▶ [Problem to solve] What is needed is an exact copy of every line from the one with "Where should I" to the end of the entries below, without the pictures.

*** Data in this exercise ***

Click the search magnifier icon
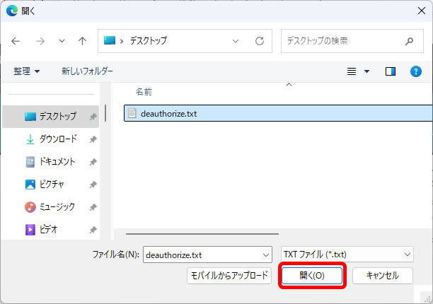 pyautogui.click(x=409, y=41)
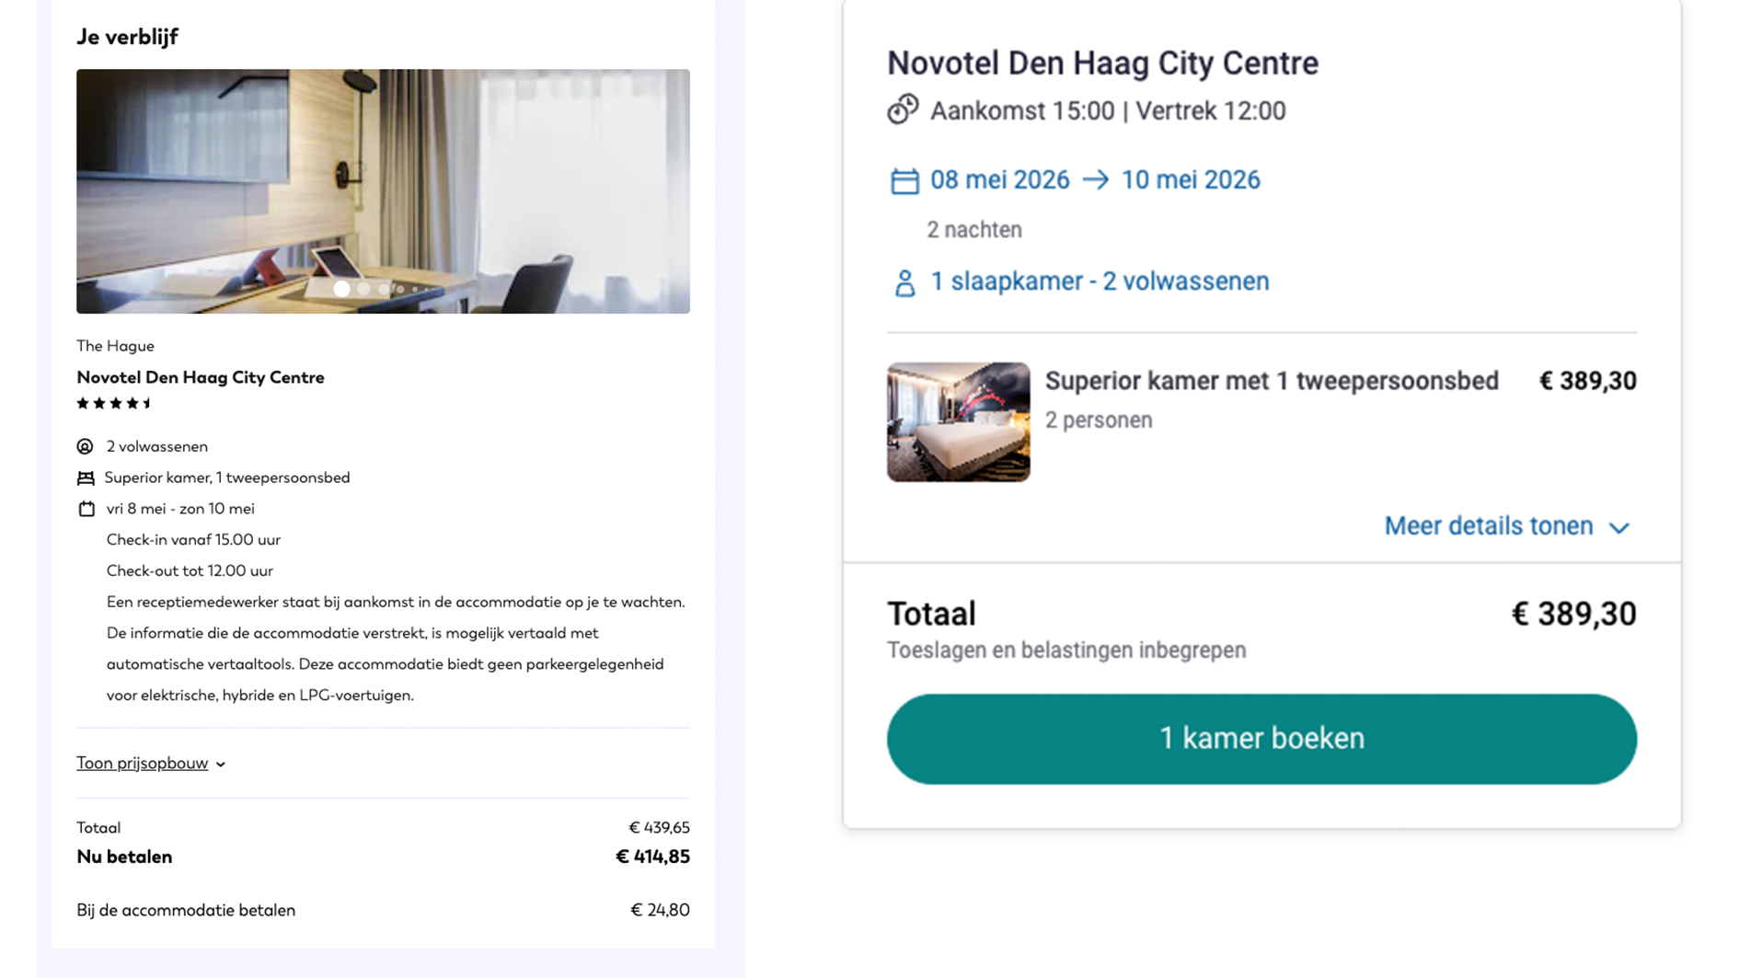Click the person icon next to 1 slaapkamer

coord(904,281)
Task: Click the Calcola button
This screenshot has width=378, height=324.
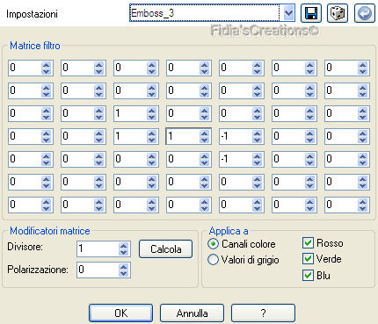Action: coord(165,249)
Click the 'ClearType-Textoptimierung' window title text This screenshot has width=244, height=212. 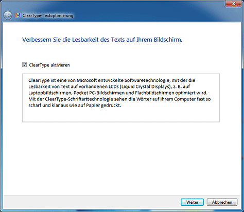[x=48, y=15]
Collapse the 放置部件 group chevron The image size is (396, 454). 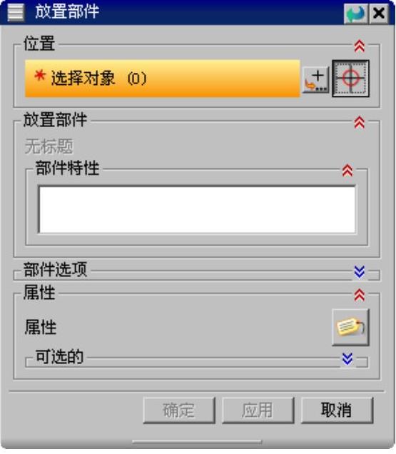[359, 122]
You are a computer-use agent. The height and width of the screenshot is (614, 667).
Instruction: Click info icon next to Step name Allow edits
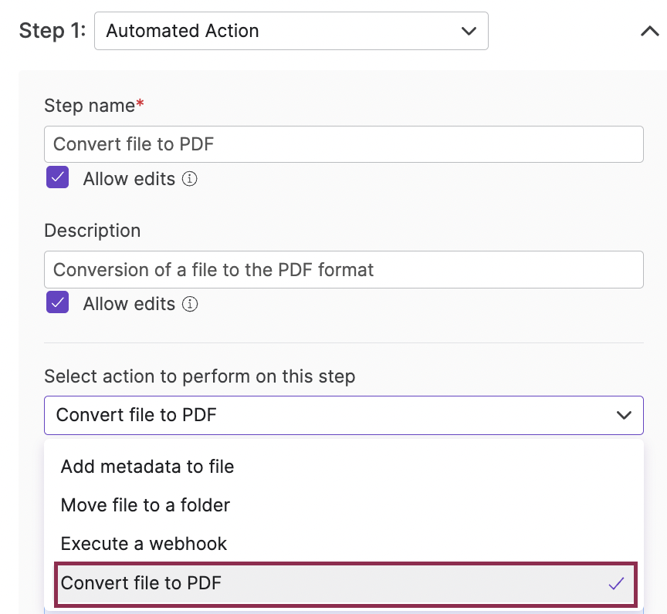(x=190, y=179)
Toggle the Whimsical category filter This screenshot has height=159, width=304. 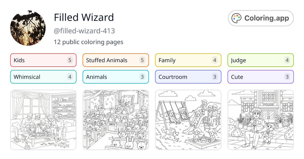[x=43, y=77]
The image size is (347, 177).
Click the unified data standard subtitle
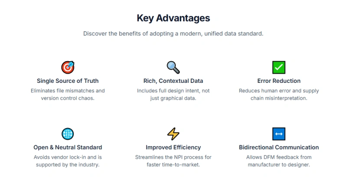pyautogui.click(x=173, y=33)
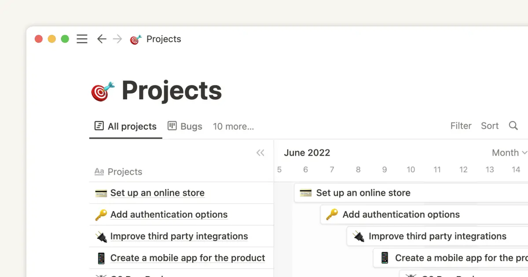Click the credit card icon beside Set up an online store
Viewport: 528px width, 277px height.
coord(101,193)
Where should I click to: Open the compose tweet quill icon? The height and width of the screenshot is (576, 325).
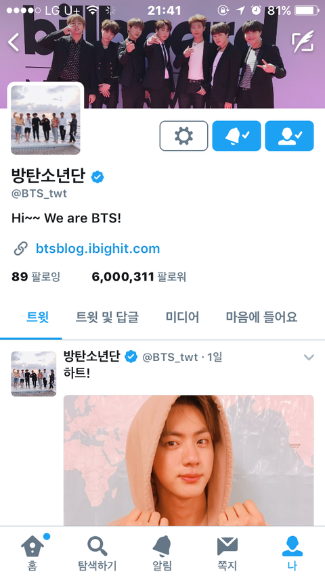pos(303,43)
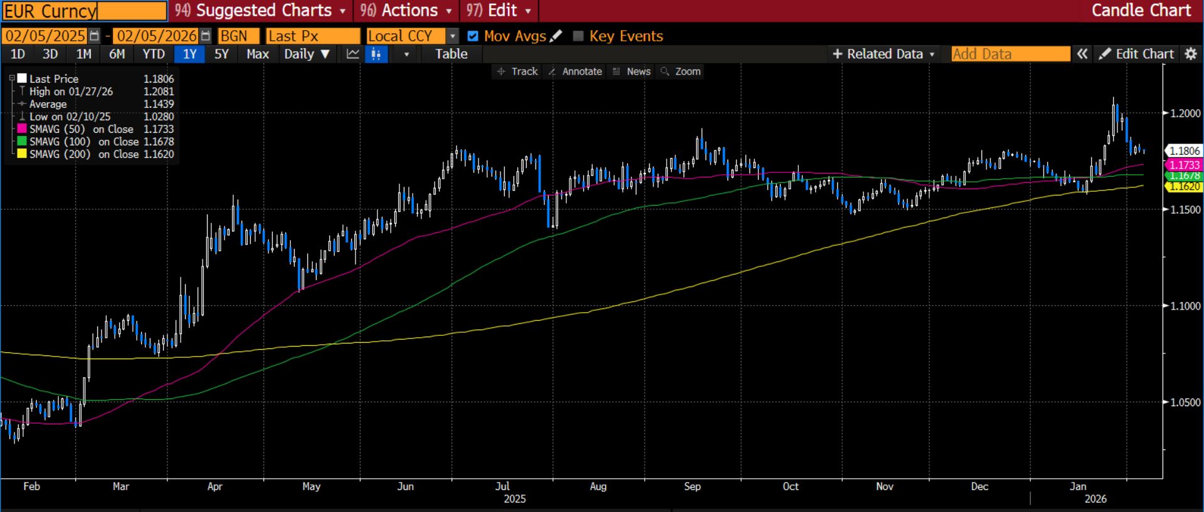
Task: Expand the Daily periodicity dropdown
Action: (307, 55)
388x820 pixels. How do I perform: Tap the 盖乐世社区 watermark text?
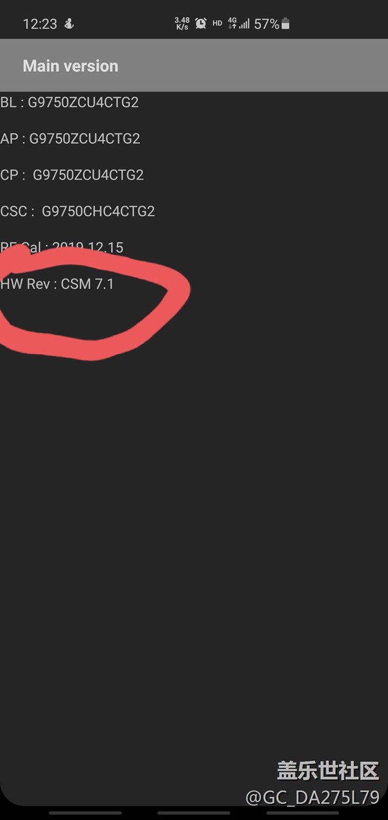tap(328, 771)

***

▶ [Response box]
Where should I click to: Open the compose tweet quill icon? The height and width of the screenshot is (576, 325).
pos(303,43)
Task: Expand the Daily periodicity dropdown
Action: (307, 55)
388x820 pixels. How do I perform: Tap the 盖乐世社区 watermark text?
tap(328, 771)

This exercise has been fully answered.